Peter Salgo, MD: Let me take you two out of the equation. I’ll put myself into it. I’m going to make a phone call to the insurance company—“Are you kidding me? I got a better drug and it’s working but you won’t let me use it? Come on, insurance company. What’s wrong?” How’s that for a phone call? Does that work with you?

Steven Peskin, MD, MBA, FACP: Well, again, that’s where we’re going to say, “Doctor, in due respect, what is it that you can show me or the medical director who’s making this decision? That the best choice, the choice that’s been demonstrated, whether it be in randomized controlled trials or in longitudinal studies, that this is the preferred agent?”

Peter Salgo, MD: I’m going to give you his cell phone number. He’s got the data.

John W. Kitchens, MD: Here’s the thing. The problem really isn’t the 10% of doctors who will make that call and the medical director who will pick up the phone. The problem is the 90% who go, “Okay, fine, we’ll use whatever they want us to use and we’re just not doing what’s best for our patients.”

Peter Salgo, MD: We’re not getting them a dialogue at all. For this dialogue to occur, the odds are we could come to some sort of mutual or reasonable agreement.

Steven Peskin, MD, MBA, FACP: Yeah.

Peter Salgo, MD: So you want to talk to people.

Steven Peskin, MD, MBA, FACP: Yeah.

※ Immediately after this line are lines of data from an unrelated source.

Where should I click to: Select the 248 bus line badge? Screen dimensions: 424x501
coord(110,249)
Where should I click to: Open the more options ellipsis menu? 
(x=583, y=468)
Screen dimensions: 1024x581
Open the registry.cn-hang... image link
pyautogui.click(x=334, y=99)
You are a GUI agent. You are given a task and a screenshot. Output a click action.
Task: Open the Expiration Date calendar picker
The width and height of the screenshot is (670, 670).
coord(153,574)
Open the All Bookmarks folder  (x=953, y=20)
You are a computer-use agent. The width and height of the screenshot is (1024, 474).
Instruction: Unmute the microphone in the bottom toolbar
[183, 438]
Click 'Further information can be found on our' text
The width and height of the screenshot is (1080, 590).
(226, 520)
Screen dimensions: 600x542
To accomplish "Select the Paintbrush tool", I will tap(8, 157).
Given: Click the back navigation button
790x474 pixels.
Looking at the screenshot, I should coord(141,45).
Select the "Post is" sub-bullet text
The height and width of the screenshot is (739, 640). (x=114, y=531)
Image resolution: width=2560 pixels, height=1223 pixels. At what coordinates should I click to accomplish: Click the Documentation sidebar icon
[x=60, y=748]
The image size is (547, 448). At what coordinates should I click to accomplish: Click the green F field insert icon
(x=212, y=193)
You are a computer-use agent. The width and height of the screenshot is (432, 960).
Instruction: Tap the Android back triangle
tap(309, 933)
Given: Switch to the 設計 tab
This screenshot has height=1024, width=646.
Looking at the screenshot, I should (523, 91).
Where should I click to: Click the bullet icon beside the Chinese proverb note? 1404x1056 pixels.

The issues of appropriate use, versus overuse, versus misuse are very real. We see all of those. Most times it is appropriate use. Sometimes there is overuse. We were talking about the ‘belt and suspenders’ or excessive use. Then, there’s the issues of less effective care. That’s where we want to make sure that our clinicians are aware of the most effective care, or are making us aware of the most effective care.

Peter Salgo, MD: You know what the problem is? Everybody at this table sounds rational. So why do we sometimes come up with irrational solutions? What’s the problem?

Rishi P. Singh, MD: With the lack of evidence. Now we have evidence of studies and things like that. It was a hard place to be. And I think both companies and also clinicians have become savvy and have started producing and working on their own projects and research that has led to this sort of intervention and the ability to look at those sort of things.